Acontece que tropas militares tinham se sublevado em Minas Gerais contra o presidente legal do Brasil na noite anterior e deram inicio a um plano golpista planejado há tempos, de tal forma que esse movimento foi sucedido imediatamente por pronunciamentos dos chefes das várias regiões militares do país de adesão ao golpe. João Goulart tentou apoio no sul do pais, da mesma forma que o havia logrado em 1961, porque estava deposto pelos militares golpistas.

Na sequência, os laranjas da época (Mazzilli e Moura Andrade, como agora seriam Michel Temer e Eduardo Cunha) cederam o poder a quem havia dado efetivamente dado o golpe – os militares. E desapareceram na poeira da história, como estes de agora também desapareceriam, caso lograssem dar o golpe.

Ser golpista, assim como ser de direita, é feio. Ninguém é golpista, mesmo que planeje e dê um golpe, interrompa o processo democrático e imponha uma ditadura. Ele sempre se pretende imbuído de uma missão nobre: limpeza ética do país, combate à subversão, resgate da economia dos riscos do estatismo.

As Marchas que ajudaram à desestabilização do governo assumiam os valores que estariam em perigo: "Deus, família, propriedade". O direito à crença religiosa e a existência mesmo de escolas religiosas, a existência da família (com os fantasmas da guerra fria de que as crianças seriam retiradas da família e mandadas estudar na URSS), a propriedade, pelo riscos do Estado se apropriar de todos os bens das pessoas.

Mesmo com a repressão imediatamente desatada – lembremos da imagem de Gregório Bezerra, negro, nordestino, comunista, arrastado pelas ruas do Recife amarrado a um jipe do exercito, para mostrar a sorte que correriam os que ousassem enfrentar os golpistas -, a mídia não chamou o golpe de golpe. A democracia foi destruída, instalou-se um regime de ditadura militar, o Estado tornou-se o quartel general das FFAA para controlar o país e reprimir tudo o que caracterizassem como subversivo. O Legislativo e o Judiciário foram depurados sucessivamente dos seus membros, o poder foi controlado completamente pelos altos mandos das FFAA. Todo tipo de violência e de arbitrariedade foi cometido pelo regime militar.

Mais tarde o nome de golpe militar foi se generalizando no lugar do de "Revolução" e a palavra "golpe" ganhou conotações claramente negativas.

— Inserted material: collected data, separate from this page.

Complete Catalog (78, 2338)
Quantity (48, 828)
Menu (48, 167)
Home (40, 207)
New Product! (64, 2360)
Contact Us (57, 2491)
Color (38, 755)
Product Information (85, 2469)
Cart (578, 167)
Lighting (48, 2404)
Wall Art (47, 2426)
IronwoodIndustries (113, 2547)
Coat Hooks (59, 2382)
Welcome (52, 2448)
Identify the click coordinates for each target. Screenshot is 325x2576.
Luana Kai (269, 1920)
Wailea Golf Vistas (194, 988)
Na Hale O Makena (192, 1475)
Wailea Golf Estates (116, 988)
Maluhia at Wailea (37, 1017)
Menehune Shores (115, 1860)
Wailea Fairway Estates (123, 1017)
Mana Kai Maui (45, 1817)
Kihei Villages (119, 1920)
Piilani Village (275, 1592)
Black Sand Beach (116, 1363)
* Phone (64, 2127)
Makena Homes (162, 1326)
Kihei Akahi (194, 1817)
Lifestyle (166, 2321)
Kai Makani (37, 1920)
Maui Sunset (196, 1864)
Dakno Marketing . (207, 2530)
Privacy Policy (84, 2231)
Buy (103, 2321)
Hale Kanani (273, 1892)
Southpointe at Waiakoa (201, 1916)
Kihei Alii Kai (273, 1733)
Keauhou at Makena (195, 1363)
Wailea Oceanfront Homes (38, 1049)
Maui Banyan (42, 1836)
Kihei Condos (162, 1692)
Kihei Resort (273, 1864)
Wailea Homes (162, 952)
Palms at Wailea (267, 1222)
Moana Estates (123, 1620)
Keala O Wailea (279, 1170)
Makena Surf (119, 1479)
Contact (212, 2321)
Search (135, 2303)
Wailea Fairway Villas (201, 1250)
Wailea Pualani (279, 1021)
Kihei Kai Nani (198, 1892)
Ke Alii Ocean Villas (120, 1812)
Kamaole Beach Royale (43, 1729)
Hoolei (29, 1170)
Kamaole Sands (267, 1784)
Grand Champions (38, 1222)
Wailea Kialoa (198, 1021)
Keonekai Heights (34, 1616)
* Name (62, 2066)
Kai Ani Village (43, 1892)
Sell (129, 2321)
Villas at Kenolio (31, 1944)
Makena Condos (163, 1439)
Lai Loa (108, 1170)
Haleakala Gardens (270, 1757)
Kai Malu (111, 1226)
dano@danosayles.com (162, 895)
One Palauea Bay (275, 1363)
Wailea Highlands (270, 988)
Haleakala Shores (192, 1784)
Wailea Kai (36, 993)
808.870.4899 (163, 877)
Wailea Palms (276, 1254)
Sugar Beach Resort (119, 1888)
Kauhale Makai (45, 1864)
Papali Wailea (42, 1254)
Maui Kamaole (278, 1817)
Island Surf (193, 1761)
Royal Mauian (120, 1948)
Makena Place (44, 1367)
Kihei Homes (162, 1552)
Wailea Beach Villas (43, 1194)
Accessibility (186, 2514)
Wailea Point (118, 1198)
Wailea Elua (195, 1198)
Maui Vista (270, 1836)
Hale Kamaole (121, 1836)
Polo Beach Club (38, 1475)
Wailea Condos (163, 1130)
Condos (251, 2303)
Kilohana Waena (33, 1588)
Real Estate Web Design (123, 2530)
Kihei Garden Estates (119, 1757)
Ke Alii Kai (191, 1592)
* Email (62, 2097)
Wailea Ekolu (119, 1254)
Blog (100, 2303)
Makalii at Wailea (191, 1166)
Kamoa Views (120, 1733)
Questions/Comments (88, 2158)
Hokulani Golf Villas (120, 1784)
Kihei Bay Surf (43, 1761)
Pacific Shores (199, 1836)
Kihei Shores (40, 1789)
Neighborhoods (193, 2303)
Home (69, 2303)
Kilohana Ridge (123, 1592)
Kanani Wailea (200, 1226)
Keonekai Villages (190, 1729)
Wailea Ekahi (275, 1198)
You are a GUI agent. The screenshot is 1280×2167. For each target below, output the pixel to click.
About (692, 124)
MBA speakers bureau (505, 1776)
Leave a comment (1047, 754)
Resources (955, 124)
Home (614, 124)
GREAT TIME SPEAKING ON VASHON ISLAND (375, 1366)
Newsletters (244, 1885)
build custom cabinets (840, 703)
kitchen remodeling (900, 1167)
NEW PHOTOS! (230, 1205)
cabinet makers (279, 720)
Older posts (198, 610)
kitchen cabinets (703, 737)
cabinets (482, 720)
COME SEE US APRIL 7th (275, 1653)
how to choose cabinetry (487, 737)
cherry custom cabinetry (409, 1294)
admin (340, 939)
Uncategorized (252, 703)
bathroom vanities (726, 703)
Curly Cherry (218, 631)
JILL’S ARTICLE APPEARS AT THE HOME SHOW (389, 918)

A ponto que O Globo, na parodia de autocritica, e A Falha, quando tentou passar a ideia de que o que teria havido seria uma "ditabranda", usaram explicitamente a palavra golpe.

Golpe é a ruptura do processo democrático por vias não previstas pela Constituição. A ditadura de 1964 passou a decretar atos institucionais, que se sobrepunham à Constituição. A democratização demandou uma nova Constituição para o país.

O movimento golpista atual pretende interromper o processo democrático, tirando do governo a uma presidenta eleita pelo voto popular, sem nenhum crime de responsabilidade. Uma ação abertamente golpista. Mas, como todo golpe, ele não gosta de ser chamado de golpe, os golpistas não querem ser chamados de golpistas.

Os golpistas de 1964 tampouco queriam ser chamados de golpistas, o golpe de 1964 não seria um golpe.

Aquele, como este, tem tudo de golpe: cara, jeito, ação, projeto. Só não aceita o seu verdadeiro nome: golpe. Não querem aparecer e oposição ao que querem destruir: a democracia.